Controversial so called "junk bonds" provide high returns in exchange for more risk of default. Millions of dollars have been made buying these bonds with low S&P ratings and achieving higher returns. The question to ask would be if these higher returns compensate the investor appropriately for their risk. Many bonds have a built in feature of corporations not being allowed to default on payments unless they go bankrupt. This causes the bonds to have less risk then equity in the same firm. Bond holders also only have the opportunity to achieve limited gains as dictated by the bond contracts coupon rate, while shareholders have the opportunity to make unlimited gains.

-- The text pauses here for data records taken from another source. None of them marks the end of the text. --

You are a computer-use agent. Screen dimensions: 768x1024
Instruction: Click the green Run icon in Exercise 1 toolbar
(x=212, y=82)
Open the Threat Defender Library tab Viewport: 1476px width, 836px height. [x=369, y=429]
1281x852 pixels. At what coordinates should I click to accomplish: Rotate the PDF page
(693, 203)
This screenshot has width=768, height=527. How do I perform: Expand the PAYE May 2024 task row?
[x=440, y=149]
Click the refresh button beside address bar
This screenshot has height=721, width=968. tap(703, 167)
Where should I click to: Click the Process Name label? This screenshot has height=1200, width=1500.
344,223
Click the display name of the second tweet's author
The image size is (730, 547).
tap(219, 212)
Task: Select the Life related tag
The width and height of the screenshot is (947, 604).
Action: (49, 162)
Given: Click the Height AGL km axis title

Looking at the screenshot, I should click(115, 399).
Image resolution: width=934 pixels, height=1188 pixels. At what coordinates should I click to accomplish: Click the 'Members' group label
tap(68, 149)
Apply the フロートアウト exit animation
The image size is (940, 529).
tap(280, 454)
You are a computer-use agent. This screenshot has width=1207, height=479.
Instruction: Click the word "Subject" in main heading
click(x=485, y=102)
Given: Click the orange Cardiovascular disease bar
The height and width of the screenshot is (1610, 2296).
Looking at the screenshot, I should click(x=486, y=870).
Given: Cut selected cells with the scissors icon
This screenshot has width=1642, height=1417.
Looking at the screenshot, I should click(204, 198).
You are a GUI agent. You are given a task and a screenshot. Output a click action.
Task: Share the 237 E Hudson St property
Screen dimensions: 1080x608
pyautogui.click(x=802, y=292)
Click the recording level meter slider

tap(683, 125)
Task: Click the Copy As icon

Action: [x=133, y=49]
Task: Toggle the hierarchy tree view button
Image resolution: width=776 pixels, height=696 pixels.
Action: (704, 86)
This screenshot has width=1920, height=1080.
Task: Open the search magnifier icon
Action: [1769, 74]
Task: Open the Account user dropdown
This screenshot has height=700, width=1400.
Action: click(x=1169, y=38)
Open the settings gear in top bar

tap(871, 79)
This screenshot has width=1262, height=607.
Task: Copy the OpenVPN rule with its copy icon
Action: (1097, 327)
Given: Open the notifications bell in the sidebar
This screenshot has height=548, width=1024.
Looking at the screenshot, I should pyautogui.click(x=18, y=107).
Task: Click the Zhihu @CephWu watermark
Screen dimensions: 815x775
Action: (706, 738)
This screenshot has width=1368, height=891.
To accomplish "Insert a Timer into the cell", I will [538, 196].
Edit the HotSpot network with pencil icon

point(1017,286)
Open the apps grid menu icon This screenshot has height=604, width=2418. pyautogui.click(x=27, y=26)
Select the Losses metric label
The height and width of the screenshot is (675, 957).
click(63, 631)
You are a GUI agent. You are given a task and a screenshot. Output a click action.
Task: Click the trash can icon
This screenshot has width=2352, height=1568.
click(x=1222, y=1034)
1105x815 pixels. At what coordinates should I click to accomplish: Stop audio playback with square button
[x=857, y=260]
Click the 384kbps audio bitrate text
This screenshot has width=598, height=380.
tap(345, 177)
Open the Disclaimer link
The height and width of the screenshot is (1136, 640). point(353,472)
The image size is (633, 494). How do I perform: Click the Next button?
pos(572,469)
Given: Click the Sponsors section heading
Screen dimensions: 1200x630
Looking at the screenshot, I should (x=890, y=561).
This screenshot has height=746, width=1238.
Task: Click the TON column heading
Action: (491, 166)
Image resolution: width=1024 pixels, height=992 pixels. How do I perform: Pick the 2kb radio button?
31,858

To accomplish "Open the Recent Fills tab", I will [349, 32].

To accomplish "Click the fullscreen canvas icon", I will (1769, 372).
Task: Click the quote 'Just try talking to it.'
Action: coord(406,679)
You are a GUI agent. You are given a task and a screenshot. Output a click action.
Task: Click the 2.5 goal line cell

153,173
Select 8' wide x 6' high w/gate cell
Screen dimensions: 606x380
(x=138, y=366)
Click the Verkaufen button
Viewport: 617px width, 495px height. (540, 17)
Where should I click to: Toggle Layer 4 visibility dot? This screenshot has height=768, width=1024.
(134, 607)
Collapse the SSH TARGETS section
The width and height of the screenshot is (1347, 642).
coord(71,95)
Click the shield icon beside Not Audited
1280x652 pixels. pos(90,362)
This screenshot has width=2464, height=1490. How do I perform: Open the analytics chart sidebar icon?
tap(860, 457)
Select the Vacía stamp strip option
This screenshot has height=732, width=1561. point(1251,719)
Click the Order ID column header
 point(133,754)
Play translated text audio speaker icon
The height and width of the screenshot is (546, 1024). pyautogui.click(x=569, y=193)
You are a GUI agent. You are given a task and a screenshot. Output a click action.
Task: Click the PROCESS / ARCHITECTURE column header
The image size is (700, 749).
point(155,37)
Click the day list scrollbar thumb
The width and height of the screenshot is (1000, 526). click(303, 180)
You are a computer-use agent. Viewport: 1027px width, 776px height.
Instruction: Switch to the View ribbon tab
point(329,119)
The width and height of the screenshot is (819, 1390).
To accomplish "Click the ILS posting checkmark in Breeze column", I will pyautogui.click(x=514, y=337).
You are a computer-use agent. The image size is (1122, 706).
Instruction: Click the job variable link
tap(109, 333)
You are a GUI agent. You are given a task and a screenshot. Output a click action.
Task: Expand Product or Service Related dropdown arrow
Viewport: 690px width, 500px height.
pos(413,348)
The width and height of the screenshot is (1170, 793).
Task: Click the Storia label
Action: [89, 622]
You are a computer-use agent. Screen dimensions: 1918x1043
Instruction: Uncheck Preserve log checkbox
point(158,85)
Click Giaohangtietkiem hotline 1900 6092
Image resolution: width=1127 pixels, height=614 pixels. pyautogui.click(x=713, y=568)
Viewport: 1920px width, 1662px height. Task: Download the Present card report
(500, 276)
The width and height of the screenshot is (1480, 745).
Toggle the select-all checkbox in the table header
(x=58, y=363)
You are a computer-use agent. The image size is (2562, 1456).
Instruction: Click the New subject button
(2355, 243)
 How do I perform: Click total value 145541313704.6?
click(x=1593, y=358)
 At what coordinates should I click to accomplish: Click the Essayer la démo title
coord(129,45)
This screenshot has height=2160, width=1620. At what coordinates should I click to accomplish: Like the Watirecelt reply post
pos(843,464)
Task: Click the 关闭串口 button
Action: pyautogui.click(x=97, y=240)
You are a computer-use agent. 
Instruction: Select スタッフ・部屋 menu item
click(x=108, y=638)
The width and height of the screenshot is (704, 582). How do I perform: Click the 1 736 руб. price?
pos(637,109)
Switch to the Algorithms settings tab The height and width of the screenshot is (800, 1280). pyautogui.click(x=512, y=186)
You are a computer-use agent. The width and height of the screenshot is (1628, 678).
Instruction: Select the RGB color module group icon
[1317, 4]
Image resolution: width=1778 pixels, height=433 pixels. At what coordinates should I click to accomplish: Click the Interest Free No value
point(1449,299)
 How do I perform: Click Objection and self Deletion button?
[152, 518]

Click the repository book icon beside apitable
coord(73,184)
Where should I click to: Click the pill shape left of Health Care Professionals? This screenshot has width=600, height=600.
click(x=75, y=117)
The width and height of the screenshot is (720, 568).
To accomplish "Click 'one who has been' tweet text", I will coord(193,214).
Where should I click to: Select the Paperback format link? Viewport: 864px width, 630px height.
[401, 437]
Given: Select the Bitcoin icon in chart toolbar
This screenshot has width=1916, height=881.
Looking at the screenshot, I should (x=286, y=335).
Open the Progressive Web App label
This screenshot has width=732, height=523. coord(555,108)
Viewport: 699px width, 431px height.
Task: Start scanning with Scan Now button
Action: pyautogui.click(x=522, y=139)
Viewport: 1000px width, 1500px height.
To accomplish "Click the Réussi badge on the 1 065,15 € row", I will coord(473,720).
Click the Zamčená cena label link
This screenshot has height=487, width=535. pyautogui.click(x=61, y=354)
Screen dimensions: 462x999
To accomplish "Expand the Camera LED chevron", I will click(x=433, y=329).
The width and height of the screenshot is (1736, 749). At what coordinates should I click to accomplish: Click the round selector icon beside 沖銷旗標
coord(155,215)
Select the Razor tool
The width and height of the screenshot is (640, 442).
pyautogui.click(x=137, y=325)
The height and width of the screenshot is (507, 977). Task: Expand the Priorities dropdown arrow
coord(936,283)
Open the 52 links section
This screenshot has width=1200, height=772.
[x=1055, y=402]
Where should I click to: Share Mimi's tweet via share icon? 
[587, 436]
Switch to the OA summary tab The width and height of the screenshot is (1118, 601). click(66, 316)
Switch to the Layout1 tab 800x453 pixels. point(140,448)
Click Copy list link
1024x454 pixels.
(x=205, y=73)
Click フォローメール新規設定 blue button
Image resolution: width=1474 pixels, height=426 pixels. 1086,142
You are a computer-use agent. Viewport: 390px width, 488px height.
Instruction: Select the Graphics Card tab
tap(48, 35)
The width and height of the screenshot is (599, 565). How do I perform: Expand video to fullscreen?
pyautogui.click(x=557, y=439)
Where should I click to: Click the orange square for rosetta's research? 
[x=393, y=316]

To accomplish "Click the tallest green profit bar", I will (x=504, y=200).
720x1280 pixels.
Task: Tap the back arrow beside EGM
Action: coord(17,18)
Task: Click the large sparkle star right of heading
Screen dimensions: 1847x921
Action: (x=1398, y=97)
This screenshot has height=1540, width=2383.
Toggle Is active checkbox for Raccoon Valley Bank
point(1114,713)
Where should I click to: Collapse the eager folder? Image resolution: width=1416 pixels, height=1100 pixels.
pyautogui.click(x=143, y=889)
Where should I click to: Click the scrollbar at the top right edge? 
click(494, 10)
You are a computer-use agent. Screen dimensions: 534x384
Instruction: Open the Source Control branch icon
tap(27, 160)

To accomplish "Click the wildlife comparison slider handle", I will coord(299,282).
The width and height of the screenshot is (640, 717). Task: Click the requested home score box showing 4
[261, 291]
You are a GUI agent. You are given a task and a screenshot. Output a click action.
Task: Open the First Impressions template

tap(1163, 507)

I beleive that in a well balanced portfolio and individual should include both stocks and bonds. If the risk side of my portfolio consisted of stocks then I would balance that out with lower risk bonds. Meanwhile if I was participating in the higher risk junk bond market I would balance that out with stocks that have lower risks. It is my belief that a strong portfolio should consist of approximately 10% risky equity, 40% moderate equity, 20% low risk equity, 20% of varying degrees of bonds and 10% of risk-free's such as treasury bills (T-bills).
The whole portfolio diversification is dependent on an individuals risk tolerance though. I am have been working on a financial theory of mine which would produce maximum returns over years while minimizing riks. If successful my investment portfolio would drastically change to hold the mixture of securities I beleive I can create that would achieve above most fund managers returns. Fund managers who tell you they can acheive above average returns are lying and you should not beleive them. The best you can do is earn what the market earns, any attempt to earn more then the market can just as easily provide you with low or negative returns. More on this topic in the future.